NeuroPain lab, Lyon Centre for Neuroscience Inserm U1028, Lyon, France.
Pain Center Neurological Hospital (CETD), Hospices Civils de Lyon, Lyon, France.
Eur J Pain. 2021 Aug;25(7):1389-1428. doi: 10.1002/ejp.1768. Epub 2021 May 8.
As in other fields of medicine, development of new medications for management of neuropathic pain has been difficult since preclinical rodent models do not necessarily translate to the clinics. Aside from ongoing pain with burning or shock-like qualities, neuropathic pain is often characterized by pain hypersensitivity (hyperalgesia and allodynia), most often towards mechanical stimuli, reflecting sensitization of neural transmission.

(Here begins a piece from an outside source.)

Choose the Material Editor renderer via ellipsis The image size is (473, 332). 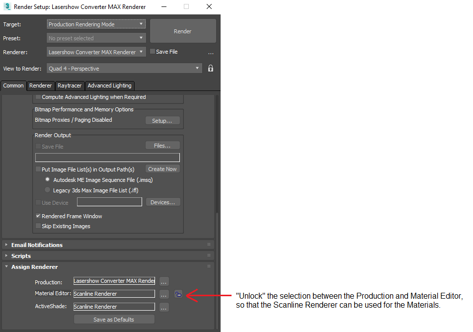164,294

We therefore performed a systematic literature review (PubMed-Medline, Cochrane, WoS, ClinicalTrials) and semi-quantitative meta-analysis of human pain models that aim to induce central sensitization, and generate hyperalgesia surrounding a real or simulated injury.
From an initial set of 1569 reports, we identified and analysed 269 studies using more than a dozen human models of sensitization. Five of these models (intradermal or topical capsaicin, low- or high-frequency electrical stimulation, thermode-induced heat-injury) were found to reliably induce secondary hyperalgesia to pinprick and have been implemented in multiple laboratories. The ability of these models to induce dynamic mechanical allodynia was however substantially lower. The proportion of subjects who developed hypersensitivity was rarely provided, giving rise to significant reporting bias. In four of these models pharmacological profiles allowed to verify similarity to some clinical conditions, and therefore may inform basic research for new drug development.
While there is no single "optimal" model of central sensitization, the range of validated and easy-to-use procedures in humans should be able to inform preclinical researchers on helpful potential biomarkers, thereby narrowing the translation gap between basic and clinical data.
Being able to mimic aspects of pathological pain directly in humans has a huge potential to understand pathophysiology and provide animal research with translatable biomarkers for drug development. One group of human surrogate models has proven to have excellent predictive validity: they respond to clinically active medications and do not respond to clinically inactive medications, including some that worked in animals but failed in the clinics. They should therefore inform basic research for new drug development.
与其他医学领域一样,由于临床前啮齿动物模型不一定能转化为临床应用,因此开发治疗神经性疼痛的新药一直很困难。除了持续性的灼痛或电击样疼痛外,神经性疼痛通常还表现为疼痛敏化(痛觉过敏和感觉异常),最常见于机械刺激,反映了神经传递的敏化。
因此,我们对旨在诱导中枢敏化并在真实或模拟损伤周围产生痛觉过敏的人类疼痛模型进行了系统的文献回顾(PubMed-Medline、Cochrane、WoS、ClinicalTrials)和半定量荟萃分析。
从最初的 1569 篇报告中,我们确定并分析了 269 项使用十几种人类敏化模型的研究。其中五种模型(皮内或局部辣椒素、低频或高频电刺激、热模型诱导的热损伤)被发现能可靠地诱导针刺二次痛觉过敏,并已在多个实验室中实施。然而,这些模型诱导动态机械感觉异常的能力要低得多。很少有报告提供发生过敏的受试者比例,导致报告存在严重偏倚。在这四种模型中,药理学特征允许验证与某些临床情况的相似性,因此可能为新药开发的基础研究提供信息。
虽然没有单一的“最佳”中枢敏化模型,但在人类中已经有一系列经过验证且易于使用的程序,这些程序应该能够为临床前研究人员提供有帮助的潜在生物标志物,从而缩小基础和临床数据之间的转化差距。
能够直接在人类身上模拟病理性疼痛的某些方面,具有巨大的潜力来理解病理生理学,并为动物研究提供可转化的药物开发生物标志物。一组人类替代模型已经被证明具有很好的预测有效性:它们对临床有效的药物有反应,对临床无效的药物没有反应,包括一些在动物中有效的但在临床上失败的药物。因此,它们应该为新药开发的基础研究提供信息。